PERMEABILITY TRANSITION PORE INACTIVATION GREATLY DECREASES NECROSIS IN PANCREATITIS

Abstract

Background and Aims: Necrosis is a major pathologic response of pancreatitis the mechanisms of which are poorly understood. We recently showed that mitochondrial permeabilization is a common event in models of acute pancreatitis. It results in mitochondrial depolarization, leading to intracellular ATP depletion and necrosis. The best-known mechanism of permeabilization is through opening of the mitochondrial permeability transition pore (mPTP), a multiprotein complex involving cyclophilin D (CypD). Here, we use CypD−/− mice to measure the effect of genetic inactivation of mPTP on mitochondrial death signaling and especially acinar cell necrosis in pancreatitis. Methods: Pancreatitis was induced in wild type and CypD−/− mice by 7 i.p. injections of 50 μg/kg cerulein. Necrosis was measured on H&E sections of pancreatic tissue. Changes in mitochondrial membrane potential were measured in isolated pancreatic mitochondria using TPP+ electrode.

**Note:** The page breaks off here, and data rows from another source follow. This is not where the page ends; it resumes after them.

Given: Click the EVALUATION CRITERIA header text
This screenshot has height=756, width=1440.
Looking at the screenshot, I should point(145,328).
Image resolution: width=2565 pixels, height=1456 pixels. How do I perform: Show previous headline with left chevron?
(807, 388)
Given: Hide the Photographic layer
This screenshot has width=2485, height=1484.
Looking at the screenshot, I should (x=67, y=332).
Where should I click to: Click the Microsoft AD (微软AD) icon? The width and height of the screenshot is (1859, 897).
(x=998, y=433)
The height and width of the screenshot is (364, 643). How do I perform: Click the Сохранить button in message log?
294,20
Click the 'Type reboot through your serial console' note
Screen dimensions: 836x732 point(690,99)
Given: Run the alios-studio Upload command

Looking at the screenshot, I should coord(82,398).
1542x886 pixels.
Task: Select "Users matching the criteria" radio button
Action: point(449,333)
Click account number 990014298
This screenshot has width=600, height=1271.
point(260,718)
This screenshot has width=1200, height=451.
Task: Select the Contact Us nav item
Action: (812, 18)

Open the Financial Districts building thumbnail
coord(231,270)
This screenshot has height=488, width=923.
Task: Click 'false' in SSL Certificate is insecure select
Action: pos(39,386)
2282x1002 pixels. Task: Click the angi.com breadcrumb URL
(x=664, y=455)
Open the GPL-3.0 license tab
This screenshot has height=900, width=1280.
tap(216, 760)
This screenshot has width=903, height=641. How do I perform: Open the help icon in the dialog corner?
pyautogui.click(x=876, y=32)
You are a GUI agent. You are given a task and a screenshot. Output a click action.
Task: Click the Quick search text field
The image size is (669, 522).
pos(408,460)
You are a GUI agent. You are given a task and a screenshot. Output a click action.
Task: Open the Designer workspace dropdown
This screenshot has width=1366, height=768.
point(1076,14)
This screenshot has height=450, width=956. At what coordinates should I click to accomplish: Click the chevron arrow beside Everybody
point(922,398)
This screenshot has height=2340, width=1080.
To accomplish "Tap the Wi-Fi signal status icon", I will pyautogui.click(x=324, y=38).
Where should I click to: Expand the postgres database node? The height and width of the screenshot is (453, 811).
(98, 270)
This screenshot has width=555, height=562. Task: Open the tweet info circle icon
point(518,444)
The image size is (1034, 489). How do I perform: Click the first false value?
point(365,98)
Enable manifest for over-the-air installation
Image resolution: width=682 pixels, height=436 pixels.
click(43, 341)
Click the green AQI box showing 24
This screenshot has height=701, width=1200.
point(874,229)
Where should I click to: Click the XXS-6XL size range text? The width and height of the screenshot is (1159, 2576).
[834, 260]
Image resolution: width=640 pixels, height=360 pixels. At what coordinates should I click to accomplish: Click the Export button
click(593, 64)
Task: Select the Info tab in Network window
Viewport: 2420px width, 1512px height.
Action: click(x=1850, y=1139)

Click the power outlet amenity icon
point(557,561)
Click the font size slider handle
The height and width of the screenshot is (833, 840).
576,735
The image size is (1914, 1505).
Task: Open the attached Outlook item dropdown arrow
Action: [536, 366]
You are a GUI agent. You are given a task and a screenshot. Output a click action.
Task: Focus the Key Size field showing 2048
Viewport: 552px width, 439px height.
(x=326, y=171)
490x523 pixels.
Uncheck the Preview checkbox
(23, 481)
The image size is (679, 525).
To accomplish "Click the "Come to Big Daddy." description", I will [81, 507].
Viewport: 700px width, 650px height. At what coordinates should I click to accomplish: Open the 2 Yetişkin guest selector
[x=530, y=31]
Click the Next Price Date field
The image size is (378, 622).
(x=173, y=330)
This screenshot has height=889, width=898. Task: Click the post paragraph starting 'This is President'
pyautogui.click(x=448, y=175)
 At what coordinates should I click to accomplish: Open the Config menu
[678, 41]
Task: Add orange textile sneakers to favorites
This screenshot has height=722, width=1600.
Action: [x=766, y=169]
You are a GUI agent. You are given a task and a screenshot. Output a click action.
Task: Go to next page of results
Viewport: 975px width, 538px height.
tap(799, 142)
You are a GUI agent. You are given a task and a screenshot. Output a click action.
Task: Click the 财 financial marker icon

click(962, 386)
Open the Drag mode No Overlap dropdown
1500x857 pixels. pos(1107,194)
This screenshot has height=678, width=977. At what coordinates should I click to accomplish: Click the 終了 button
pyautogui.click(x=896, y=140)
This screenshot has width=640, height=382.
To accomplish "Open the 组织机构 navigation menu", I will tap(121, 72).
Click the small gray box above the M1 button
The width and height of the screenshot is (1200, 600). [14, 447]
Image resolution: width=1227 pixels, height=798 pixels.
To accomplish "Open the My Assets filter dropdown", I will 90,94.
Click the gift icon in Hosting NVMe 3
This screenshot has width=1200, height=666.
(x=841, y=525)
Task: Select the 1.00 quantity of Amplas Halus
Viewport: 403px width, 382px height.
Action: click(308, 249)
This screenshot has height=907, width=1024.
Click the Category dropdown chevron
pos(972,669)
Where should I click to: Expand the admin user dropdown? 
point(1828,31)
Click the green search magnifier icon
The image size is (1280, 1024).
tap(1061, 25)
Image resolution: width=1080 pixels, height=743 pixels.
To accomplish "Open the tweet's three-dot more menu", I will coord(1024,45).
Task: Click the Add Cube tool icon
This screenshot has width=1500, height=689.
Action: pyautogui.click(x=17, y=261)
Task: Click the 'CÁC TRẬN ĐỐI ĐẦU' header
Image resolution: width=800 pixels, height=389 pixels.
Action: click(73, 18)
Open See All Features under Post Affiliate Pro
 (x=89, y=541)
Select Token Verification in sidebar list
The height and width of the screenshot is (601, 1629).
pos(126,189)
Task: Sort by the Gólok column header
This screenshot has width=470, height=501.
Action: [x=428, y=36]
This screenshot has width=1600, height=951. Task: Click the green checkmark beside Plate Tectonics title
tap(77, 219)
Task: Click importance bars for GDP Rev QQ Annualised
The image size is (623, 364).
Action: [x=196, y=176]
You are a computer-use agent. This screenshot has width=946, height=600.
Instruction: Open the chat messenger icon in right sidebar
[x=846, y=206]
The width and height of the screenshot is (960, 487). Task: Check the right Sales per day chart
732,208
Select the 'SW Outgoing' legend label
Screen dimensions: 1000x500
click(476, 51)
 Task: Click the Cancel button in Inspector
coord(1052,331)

Results: CypD−/− deficiency greatly decreased the sensitivity of isolated pancreatic mitochondria to Ca2+ -induced depolarization. mPTP inactivation reduced necrosis in cerulein pancreatitis from 20 ± 2% (wild type) to 6 ± 1% (CypD−/−) mice. Pancreatitis-induced hyperamylasemia and trypsinogen activation were also significantly lower in CypD−/− than wild-type mice. Conclusions: mPTP mediates necrosis in experimental pancreatitis. The results suggest that inhibiting mPTP (eg, through CypD) is a promising strategy to treat or mitigate necrosis in pancreatitis.